Repeat the entire listing exactly as written.

=== Begin Enclosure ===

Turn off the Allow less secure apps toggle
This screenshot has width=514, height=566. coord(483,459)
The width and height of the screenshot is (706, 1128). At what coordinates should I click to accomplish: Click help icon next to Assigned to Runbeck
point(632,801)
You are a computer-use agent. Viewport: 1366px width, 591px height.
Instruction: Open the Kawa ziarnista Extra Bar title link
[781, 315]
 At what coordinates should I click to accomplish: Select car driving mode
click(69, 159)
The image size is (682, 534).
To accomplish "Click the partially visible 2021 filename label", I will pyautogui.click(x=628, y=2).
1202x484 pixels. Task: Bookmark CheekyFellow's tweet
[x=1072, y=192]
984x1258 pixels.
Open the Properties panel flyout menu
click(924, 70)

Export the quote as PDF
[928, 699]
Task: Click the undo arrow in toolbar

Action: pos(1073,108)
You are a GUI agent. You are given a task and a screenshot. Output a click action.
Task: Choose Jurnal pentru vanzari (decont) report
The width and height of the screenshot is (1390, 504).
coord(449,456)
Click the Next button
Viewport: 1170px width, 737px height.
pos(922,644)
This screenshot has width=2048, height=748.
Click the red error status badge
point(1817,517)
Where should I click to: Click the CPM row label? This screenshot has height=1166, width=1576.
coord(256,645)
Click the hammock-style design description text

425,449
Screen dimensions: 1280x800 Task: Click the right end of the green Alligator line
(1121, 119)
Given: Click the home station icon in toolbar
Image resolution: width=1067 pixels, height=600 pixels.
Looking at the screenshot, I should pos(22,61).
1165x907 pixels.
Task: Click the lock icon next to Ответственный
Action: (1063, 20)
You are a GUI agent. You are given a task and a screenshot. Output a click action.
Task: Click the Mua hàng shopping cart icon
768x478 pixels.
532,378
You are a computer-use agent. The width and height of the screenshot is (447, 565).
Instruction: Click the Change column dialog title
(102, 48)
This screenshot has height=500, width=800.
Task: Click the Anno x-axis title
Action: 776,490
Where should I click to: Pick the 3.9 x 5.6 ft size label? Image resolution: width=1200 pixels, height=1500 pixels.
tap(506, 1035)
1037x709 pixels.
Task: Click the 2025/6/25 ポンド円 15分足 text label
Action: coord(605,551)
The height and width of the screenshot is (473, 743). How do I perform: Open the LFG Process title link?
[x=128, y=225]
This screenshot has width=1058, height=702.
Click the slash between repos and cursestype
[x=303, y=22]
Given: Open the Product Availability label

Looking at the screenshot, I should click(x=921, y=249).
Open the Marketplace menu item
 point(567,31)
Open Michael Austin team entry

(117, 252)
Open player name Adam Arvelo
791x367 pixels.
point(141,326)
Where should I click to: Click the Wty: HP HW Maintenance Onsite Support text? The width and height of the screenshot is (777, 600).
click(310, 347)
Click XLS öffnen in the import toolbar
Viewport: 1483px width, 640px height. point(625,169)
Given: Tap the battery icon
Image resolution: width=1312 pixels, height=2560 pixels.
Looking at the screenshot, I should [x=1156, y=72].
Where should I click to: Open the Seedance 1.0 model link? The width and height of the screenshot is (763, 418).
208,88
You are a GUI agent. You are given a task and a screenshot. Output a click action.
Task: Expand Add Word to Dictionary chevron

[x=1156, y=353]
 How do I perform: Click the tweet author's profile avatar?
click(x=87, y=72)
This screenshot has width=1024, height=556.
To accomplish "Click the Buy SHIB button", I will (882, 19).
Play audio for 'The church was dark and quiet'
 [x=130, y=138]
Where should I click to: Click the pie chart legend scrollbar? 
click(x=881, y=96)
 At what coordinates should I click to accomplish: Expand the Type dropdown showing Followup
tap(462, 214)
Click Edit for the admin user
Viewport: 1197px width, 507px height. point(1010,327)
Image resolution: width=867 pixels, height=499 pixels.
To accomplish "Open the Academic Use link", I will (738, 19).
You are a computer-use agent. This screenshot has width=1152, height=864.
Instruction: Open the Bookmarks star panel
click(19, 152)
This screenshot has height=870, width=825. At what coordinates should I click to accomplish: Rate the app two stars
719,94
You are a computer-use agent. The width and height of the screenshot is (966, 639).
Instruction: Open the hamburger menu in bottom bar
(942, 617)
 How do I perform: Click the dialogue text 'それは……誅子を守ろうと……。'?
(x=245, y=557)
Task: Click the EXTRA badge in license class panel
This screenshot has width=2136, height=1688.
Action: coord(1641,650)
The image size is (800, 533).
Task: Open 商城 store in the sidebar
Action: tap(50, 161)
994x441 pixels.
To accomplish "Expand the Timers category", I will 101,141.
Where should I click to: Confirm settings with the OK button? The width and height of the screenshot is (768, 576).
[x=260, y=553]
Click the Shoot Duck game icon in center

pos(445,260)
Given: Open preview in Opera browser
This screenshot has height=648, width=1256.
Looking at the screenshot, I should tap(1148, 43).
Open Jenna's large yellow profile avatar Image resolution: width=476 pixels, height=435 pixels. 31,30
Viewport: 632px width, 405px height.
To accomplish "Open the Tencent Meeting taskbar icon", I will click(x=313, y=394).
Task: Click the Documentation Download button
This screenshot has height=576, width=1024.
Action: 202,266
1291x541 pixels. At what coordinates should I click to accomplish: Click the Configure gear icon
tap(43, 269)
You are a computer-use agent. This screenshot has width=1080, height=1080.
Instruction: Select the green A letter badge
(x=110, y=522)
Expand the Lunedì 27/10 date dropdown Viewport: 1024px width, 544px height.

=== End Enclosure ===

__Answer to this problem__
Turn off the Allow less secure apps toggle
This screenshot has width=514, height=566. coord(483,459)
The width and height of the screenshot is (706, 1128). At what coordinates should I click to accomplish: Click help icon next to Assigned to Runbeck
point(632,801)
You are a computer-use agent. Viewport: 1366px width, 591px height.
Instruction: Open the Kawa ziarnista Extra Bar title link
[781, 315]
 At what coordinates should I click to accomplish: Select car driving mode
click(69, 159)
The image size is (682, 534).
To accomplish "Click the partially visible 2021 filename label", I will pyautogui.click(x=628, y=2).
1202x484 pixels. Task: Bookmark CheekyFellow's tweet
[x=1072, y=192]
984x1258 pixels.
Open the Properties panel flyout menu
click(924, 70)

Export the quote as PDF
[928, 699]
Task: Click the undo arrow in toolbar

Action: pos(1073,108)
You are a GUI agent. You are given a task and a screenshot. Output a click action.
Task: Choose Jurnal pentru vanzari (decont) report
The width and height of the screenshot is (1390, 504).
coord(449,456)
Click the Next button
Viewport: 1170px width, 737px height.
pos(922,644)
This screenshot has width=2048, height=748.
Click the red error status badge
point(1817,517)
Where should I click to: Click the CPM row label? This screenshot has height=1166, width=1576.
coord(256,645)
Click the hammock-style design description text

425,449
Screen dimensions: 1280x800 Task: Click the right end of the green Alligator line
(1121, 119)
Given: Click the home station icon in toolbar
Image resolution: width=1067 pixels, height=600 pixels.
Looking at the screenshot, I should pos(22,61).
1165x907 pixels.
Task: Click the lock icon next to Ответственный
Action: (1063, 20)
You are a GUI agent. You are given a task and a screenshot. Output a click action.
Task: Click the Mua hàng shopping cart icon
768x478 pixels.
532,378
You are a computer-use agent. The width and height of the screenshot is (447, 565).
Instruction: Click the Change column dialog title
(102, 48)
This screenshot has height=500, width=800.
Task: Click the Anno x-axis title
Action: 776,490
Where should I click to: Pick the 3.9 x 5.6 ft size label? Image resolution: width=1200 pixels, height=1500 pixels.
tap(506, 1035)
1037x709 pixels.
Task: Click the 2025/6/25 ポンド円 15分足 text label
Action: coord(605,551)
The height and width of the screenshot is (473, 743). How do I perform: Open the LFG Process title link?
[x=128, y=225]
This screenshot has width=1058, height=702.
Click the slash between repos and cursestype
[x=303, y=22]
Given: Open the Product Availability label

Looking at the screenshot, I should click(x=921, y=249).
Open the Marketplace menu item
 point(567,31)
Open Michael Austin team entry

(117, 252)
Open player name Adam Arvelo
791x367 pixels.
point(141,326)
Where should I click to: Click the Wty: HP HW Maintenance Onsite Support text? The width and height of the screenshot is (777, 600).
click(310, 347)
Click XLS öffnen in the import toolbar
Viewport: 1483px width, 640px height. point(625,169)
Given: Tap the battery icon
Image resolution: width=1312 pixels, height=2560 pixels.
Looking at the screenshot, I should [x=1156, y=72].
Where should I click to: Open the Seedance 1.0 model link? The width and height of the screenshot is (763, 418).
208,88
You are a GUI agent. You are given a task and a screenshot. Output a click action.
Task: Expand Add Word to Dictionary chevron

[x=1156, y=353]
 How do I perform: Click the tweet author's profile avatar?
click(x=87, y=72)
This screenshot has width=1024, height=556.
To accomplish "Click the Buy SHIB button", I will (882, 19).
Play audio for 'The church was dark and quiet'
 [x=130, y=138]
Where should I click to: Click the pie chart legend scrollbar? 
click(x=881, y=96)
 At what coordinates should I click to accomplish: Expand the Type dropdown showing Followup
tap(462, 214)
Click Edit for the admin user
Viewport: 1197px width, 507px height. point(1010,327)
Image resolution: width=867 pixels, height=499 pixels.
To accomplish "Open the Academic Use link", I will (738, 19).
You are a computer-use agent. This screenshot has width=1152, height=864.
Instruction: Open the Bookmarks star panel
click(19, 152)
This screenshot has height=870, width=825. At what coordinates should I click to accomplish: Rate the app two stars
719,94
You are a computer-use agent. The width and height of the screenshot is (966, 639).
Instruction: Open the hamburger menu in bottom bar
(942, 617)
 How do I perform: Click the dialogue text 'それは……誅子を守ろうと……。'?
(x=245, y=557)
Task: Click the EXTRA badge in license class panel
This screenshot has width=2136, height=1688.
Action: coord(1641,650)
The image size is (800, 533).
Task: Open 商城 store in the sidebar
Action: tap(50, 161)
994x441 pixels.
To accomplish "Expand the Timers category", I will 101,141.
Where should I click to: Confirm settings with the OK button? The width and height of the screenshot is (768, 576).
[x=260, y=553]
Click the Shoot Duck game icon in center

pos(445,260)
Given: Open preview in Opera browser
This screenshot has height=648, width=1256.
Looking at the screenshot, I should tap(1148, 43).
Open Jenna's large yellow profile avatar Image resolution: width=476 pixels, height=435 pixels. 31,30
Viewport: 632px width, 405px height.
To accomplish "Open the Tencent Meeting taskbar icon", I will click(x=313, y=394).
Task: Click the Documentation Download button
This screenshot has height=576, width=1024.
Action: 202,266
1291x541 pixels. At what coordinates should I click to accomplish: Click the Configure gear icon
tap(43, 269)
You are a computer-use agent. This screenshot has width=1080, height=1080.
Instruction: Select the green A letter badge
(x=110, y=522)
Expand the Lunedì 27/10 date dropdown Viewport: 1024px width, 544px height.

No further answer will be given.